Amazon SageMaker Built-in Methods Reference Guide

AWS is a leader with regards to services provided in the cloud. Learning all of them is a time-consuming and tedious exercise. Amazon provides a machine learning platform called SageMaker. After a general introduction in a previous post I will cover the built-in methods of SageMaker here.

I had excluded all marketing content and concentrated on providing only a short description. In the end I’m not the one selling the service :). My goal is to help machine learning consultants to get a well-rounded overview of the available methods. You will find reference link to every feature. Depending on your project at hand you can dive deep into a specific one.

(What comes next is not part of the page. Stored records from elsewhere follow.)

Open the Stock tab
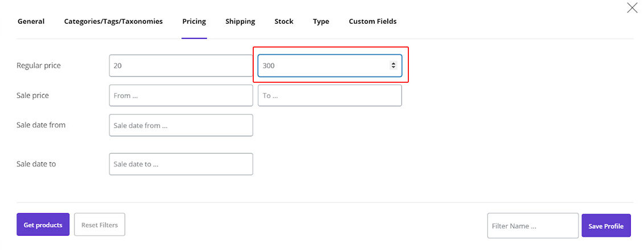tap(283, 22)
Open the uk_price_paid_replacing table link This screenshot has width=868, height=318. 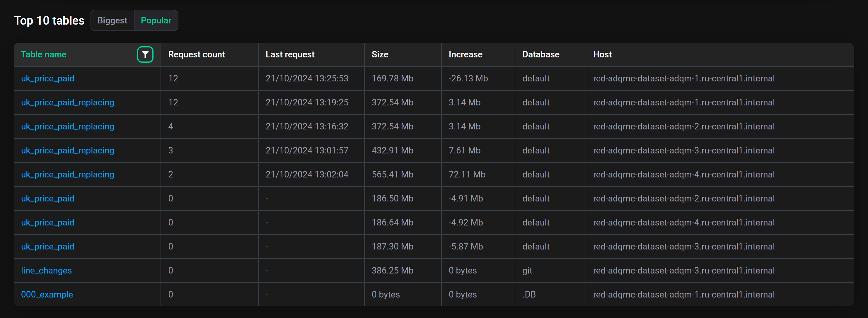pyautogui.click(x=67, y=102)
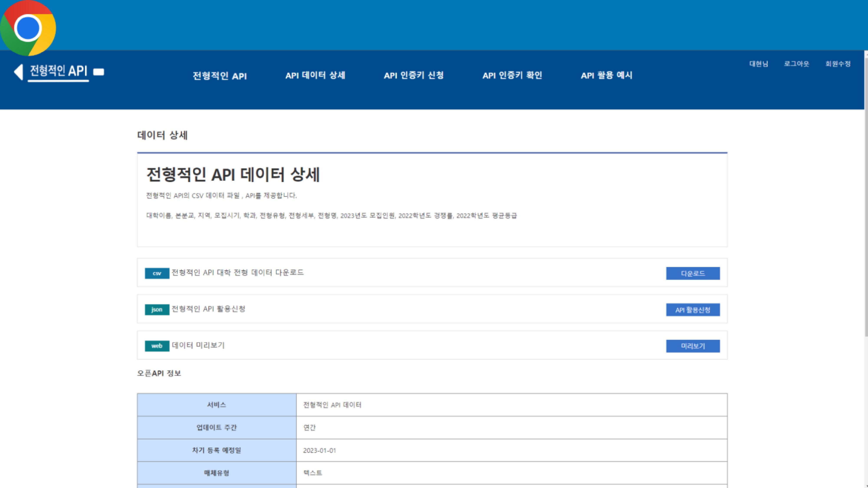Click the small white rectangle beside the logo

click(98, 72)
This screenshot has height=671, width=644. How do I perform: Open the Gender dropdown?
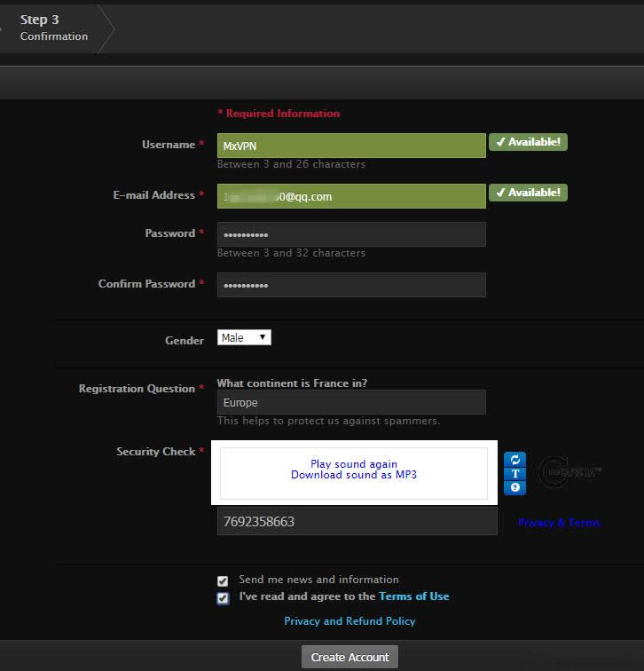click(x=244, y=338)
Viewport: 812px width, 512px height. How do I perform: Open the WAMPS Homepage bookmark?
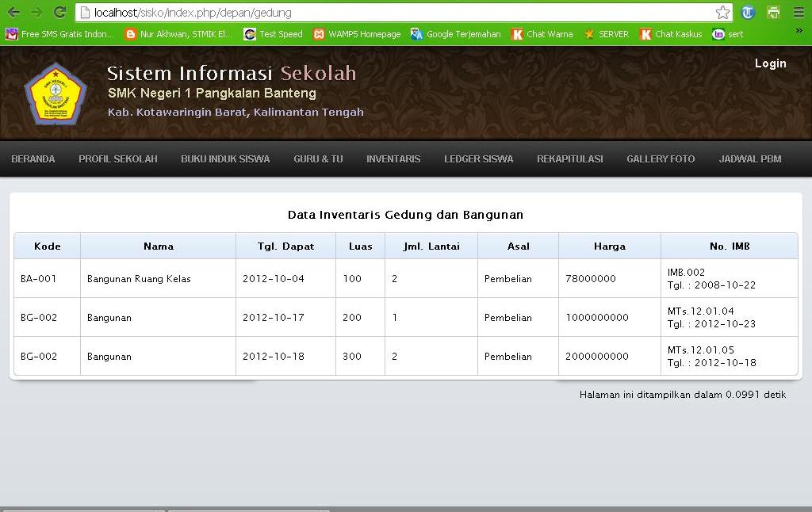click(x=358, y=34)
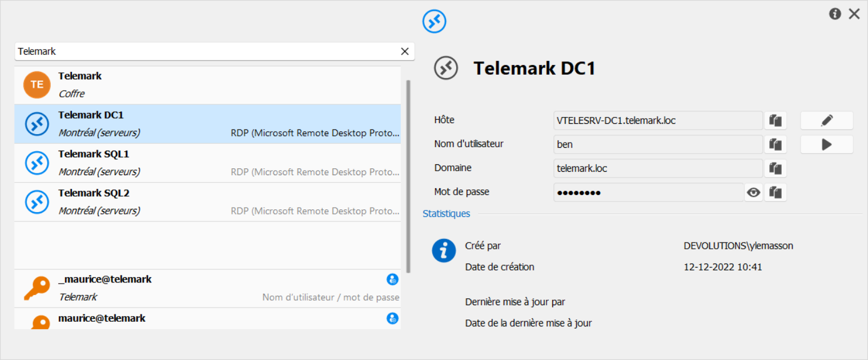Select the Telemark SQL1 RDP entry
The width and height of the screenshot is (868, 360).
[207, 163]
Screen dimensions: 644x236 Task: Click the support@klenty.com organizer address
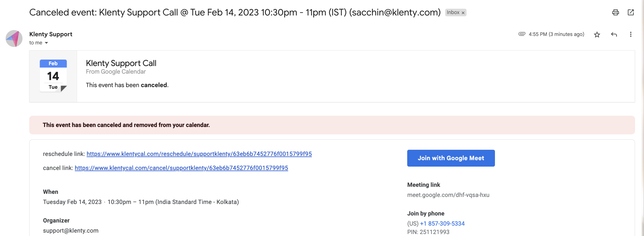point(71,231)
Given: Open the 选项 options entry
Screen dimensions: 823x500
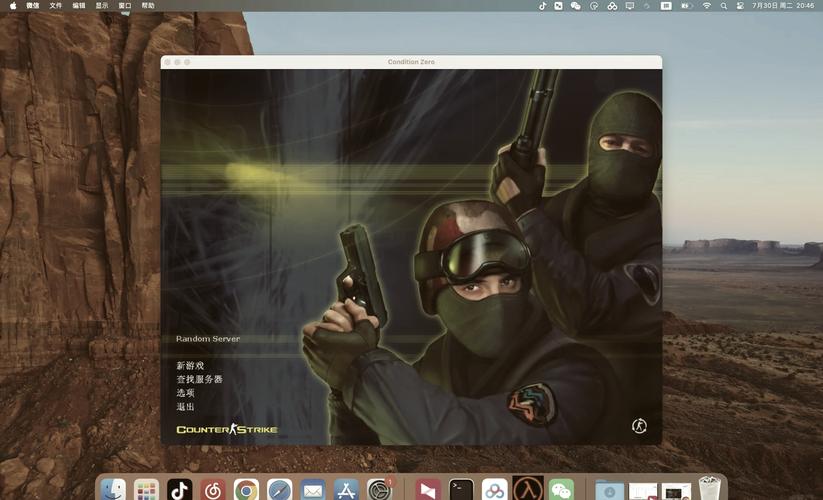Looking at the screenshot, I should tap(186, 393).
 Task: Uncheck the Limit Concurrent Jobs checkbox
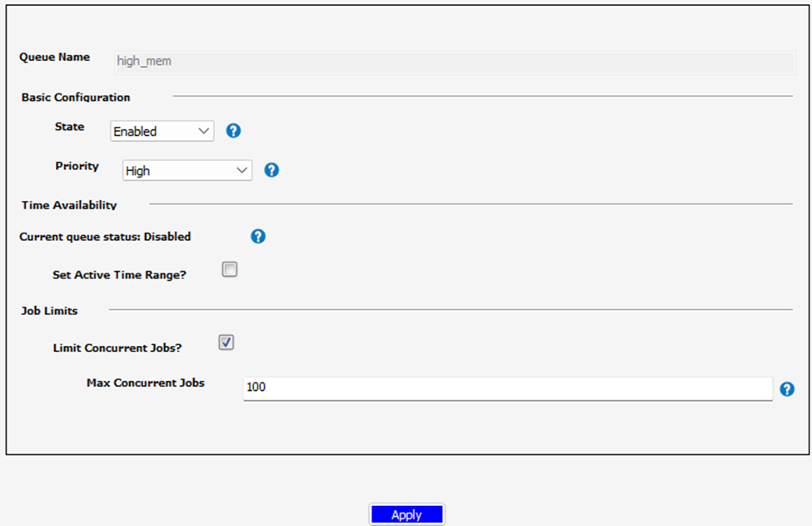coord(226,342)
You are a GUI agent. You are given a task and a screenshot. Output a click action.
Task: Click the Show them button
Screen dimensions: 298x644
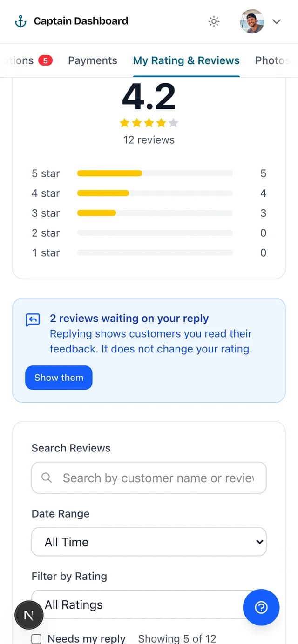pyautogui.click(x=59, y=378)
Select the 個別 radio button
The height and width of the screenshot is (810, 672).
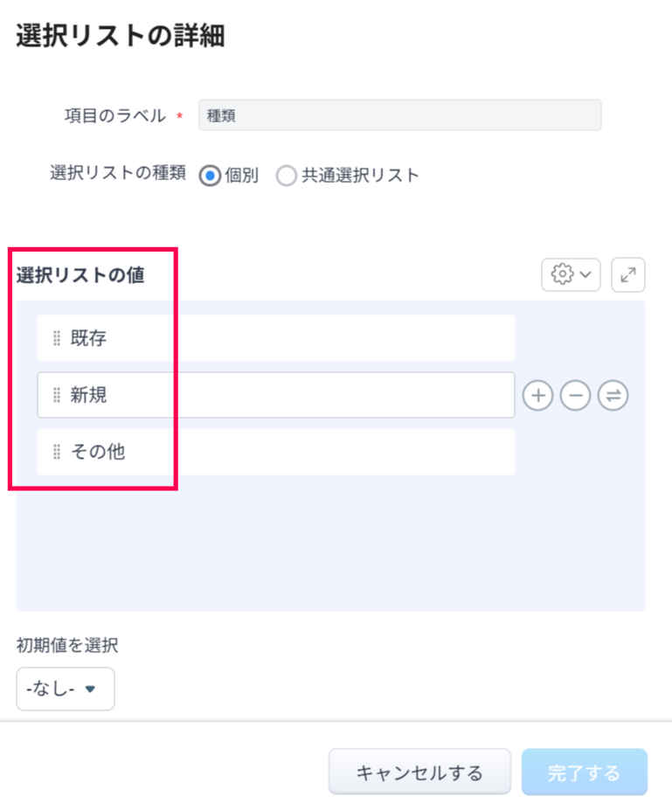pyautogui.click(x=210, y=176)
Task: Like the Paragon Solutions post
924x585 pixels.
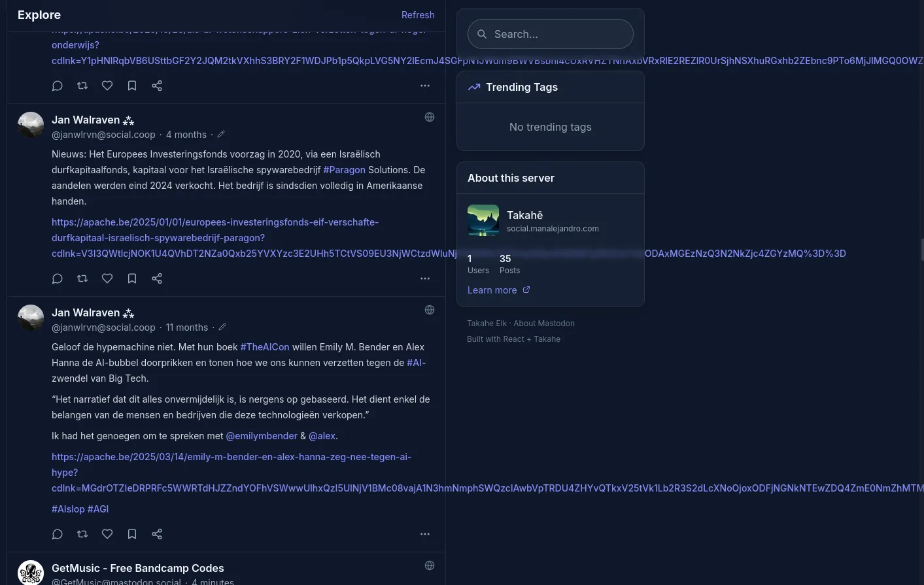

AWS Machine Learning Specialty

This post is also part of a series about the AWS Machine Learning Speciality (MLS-C01) exam. I have structured the content into seven separate posts. These posts can be consumed as a stand-alone material. If you are not preparing for the MLS-C01 exam you may still find the topics interesting:

Part 1: The AWS Certified Machine Learning Consultant
Part 2: The AWS Data Engineering Consultant
Part 3: Top 7 Explorative Data Analysis Methods
Part 4: Machine Learning Algorithms Overview
Part 5: AWS AI Services Overview
Part 6: Amazon SageMaker the Ultimate Guide
Part 7: Amazon SageMaker Bulit-in Methods Reference Guide

This post covers one of the domains in the MLS-C01 exam. Domain 4. Machine Learning Implementation and Operations:

4.1 Build machine learning solutions for performance, availability, scalability, resiliency, and fault tolerance.
4.2 Recommend and implement the appropriate machine learning services and features for a given problem.
4.3 Apply basic AWS security practices to machine learning solutions.
4.4 Deploy and operationalize machine learning solutions.

Amazon SageMaker

Amazon SageMaker is a fully managed service from Amazon to support all aspects of a Machine Learning model development. It has an integrated Jupyter notebook (R, Python) environment for data preparation and exploration. Using pre-built images for training and deploying models it’s extremely fast to create a scalable solution.

AWS SageMaker built-in methods

The structure of this post is somewhat unusual. Instead of writing long text for every method I will structure the content into a table per method. First, I will provide some general introduction about the rows in the table, so I can save some space by eliminating repetition.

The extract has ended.